Dataset records →
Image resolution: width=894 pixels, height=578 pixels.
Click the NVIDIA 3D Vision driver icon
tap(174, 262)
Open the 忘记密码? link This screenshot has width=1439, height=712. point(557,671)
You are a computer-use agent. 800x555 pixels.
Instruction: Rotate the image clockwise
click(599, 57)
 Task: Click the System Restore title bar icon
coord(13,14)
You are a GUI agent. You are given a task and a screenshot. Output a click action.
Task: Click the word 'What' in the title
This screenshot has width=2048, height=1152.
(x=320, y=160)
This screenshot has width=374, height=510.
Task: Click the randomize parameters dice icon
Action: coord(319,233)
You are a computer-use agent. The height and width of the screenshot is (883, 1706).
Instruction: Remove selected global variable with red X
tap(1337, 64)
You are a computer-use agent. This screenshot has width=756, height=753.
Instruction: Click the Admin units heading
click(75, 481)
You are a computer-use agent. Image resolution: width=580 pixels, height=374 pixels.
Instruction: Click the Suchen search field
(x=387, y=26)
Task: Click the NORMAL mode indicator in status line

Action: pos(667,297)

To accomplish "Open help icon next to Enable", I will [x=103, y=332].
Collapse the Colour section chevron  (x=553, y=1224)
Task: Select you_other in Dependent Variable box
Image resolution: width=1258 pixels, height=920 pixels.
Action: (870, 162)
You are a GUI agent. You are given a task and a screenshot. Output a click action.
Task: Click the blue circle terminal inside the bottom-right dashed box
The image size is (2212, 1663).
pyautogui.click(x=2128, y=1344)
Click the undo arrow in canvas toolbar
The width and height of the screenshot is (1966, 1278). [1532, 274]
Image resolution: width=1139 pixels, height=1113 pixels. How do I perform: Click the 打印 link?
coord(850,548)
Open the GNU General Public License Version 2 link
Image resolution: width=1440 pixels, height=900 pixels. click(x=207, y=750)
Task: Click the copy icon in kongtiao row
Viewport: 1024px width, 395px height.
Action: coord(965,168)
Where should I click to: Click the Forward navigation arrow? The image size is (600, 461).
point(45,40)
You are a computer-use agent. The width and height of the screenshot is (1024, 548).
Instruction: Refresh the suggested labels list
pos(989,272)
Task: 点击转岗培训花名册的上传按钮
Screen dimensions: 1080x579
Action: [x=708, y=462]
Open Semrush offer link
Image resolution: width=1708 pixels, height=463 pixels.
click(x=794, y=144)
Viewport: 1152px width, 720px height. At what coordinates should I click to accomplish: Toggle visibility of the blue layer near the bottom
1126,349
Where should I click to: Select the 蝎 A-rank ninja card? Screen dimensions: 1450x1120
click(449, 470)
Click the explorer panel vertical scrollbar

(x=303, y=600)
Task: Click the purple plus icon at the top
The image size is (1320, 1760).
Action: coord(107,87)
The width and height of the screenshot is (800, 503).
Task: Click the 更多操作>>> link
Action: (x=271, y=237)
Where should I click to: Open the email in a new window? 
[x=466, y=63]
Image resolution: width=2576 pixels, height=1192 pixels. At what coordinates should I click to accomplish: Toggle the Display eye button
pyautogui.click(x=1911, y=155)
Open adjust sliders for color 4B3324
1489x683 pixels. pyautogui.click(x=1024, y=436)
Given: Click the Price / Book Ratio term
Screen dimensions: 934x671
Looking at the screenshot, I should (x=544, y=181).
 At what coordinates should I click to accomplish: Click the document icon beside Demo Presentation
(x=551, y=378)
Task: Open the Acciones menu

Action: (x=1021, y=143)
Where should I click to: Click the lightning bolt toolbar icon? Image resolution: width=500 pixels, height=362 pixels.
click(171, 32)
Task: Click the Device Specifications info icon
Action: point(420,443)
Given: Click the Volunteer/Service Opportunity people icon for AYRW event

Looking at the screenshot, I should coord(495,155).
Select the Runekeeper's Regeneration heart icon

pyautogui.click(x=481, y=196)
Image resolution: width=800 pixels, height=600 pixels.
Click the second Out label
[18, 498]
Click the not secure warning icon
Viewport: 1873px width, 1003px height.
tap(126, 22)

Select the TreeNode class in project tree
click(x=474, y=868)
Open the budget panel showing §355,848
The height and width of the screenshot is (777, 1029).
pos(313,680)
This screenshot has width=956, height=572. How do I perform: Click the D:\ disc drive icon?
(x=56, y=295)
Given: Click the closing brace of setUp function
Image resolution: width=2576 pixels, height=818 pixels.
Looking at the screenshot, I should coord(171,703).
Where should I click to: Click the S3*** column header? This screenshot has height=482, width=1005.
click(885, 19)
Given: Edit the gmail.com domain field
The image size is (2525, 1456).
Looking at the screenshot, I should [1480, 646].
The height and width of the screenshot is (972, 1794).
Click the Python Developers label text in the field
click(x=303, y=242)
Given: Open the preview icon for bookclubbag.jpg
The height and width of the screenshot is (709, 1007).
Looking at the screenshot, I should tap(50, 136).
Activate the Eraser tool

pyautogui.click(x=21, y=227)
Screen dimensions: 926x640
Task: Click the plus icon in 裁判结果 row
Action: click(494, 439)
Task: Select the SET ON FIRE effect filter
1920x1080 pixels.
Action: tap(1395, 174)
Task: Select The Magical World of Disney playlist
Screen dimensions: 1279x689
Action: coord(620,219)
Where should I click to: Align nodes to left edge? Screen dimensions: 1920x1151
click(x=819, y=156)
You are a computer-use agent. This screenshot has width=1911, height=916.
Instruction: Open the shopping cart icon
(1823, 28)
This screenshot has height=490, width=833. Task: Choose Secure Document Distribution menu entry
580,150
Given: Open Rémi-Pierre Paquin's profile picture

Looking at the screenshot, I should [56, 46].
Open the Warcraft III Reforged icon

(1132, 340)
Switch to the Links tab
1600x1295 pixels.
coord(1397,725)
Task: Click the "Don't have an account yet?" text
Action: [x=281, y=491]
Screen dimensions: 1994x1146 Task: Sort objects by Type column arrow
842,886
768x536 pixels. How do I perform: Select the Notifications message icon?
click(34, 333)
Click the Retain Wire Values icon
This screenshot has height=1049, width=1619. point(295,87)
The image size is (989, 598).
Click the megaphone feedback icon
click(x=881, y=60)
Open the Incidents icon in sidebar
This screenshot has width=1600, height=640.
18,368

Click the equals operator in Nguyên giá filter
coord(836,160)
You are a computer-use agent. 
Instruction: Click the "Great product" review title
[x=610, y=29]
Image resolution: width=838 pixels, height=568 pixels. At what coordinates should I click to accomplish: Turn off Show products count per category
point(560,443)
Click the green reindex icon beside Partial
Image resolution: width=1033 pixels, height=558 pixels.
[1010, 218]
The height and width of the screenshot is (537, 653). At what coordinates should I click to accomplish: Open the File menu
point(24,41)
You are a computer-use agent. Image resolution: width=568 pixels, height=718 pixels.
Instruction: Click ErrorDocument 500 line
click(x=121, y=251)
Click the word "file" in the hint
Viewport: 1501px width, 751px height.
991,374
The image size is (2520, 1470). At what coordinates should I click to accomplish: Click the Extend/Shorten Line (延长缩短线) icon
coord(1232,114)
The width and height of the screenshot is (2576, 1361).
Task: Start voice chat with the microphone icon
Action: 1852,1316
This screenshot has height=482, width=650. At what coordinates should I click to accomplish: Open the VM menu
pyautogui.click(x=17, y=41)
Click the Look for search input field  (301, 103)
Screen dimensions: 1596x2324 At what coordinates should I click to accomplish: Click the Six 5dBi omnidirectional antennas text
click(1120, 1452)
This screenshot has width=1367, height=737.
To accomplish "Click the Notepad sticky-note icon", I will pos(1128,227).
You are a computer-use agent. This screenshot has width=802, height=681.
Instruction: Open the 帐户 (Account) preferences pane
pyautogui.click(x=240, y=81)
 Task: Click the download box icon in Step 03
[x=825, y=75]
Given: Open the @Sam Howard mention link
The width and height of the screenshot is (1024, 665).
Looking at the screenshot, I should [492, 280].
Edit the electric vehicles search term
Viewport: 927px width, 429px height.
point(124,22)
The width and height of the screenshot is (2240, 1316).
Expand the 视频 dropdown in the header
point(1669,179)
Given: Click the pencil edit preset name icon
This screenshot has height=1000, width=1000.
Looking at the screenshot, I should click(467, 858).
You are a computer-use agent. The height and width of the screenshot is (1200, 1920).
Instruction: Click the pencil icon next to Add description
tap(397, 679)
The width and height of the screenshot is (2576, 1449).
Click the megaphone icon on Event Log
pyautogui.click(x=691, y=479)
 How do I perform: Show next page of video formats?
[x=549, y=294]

What you will do →
Convert the entries starting with the line that contains "Task: Select you_other" and going on through the line that contains "The width and height of the screenshot is (1966, 1278)." into a JSON list of strings, with one string per line and blank lines omitted.

The answer →
[
  "Task: Select you_other in Dependent Variable box",
  "Image resolution: width=1258 pixels, height=920 pixels.",
  "Action: (870, 162)",
  "You are a GUI agent. You are given a task and a screenshot. Output a click action.",
  "Task: Click the blue circle terminal inside the bottom-right dashed box",
  "The image size is (2212, 1663).",
  "pyautogui.click(x=2128, y=1344)",
  "Click the undo arrow in canvas toolbar",
  "The width and height of the screenshot is (1966, 1278). [1532, 274]"
]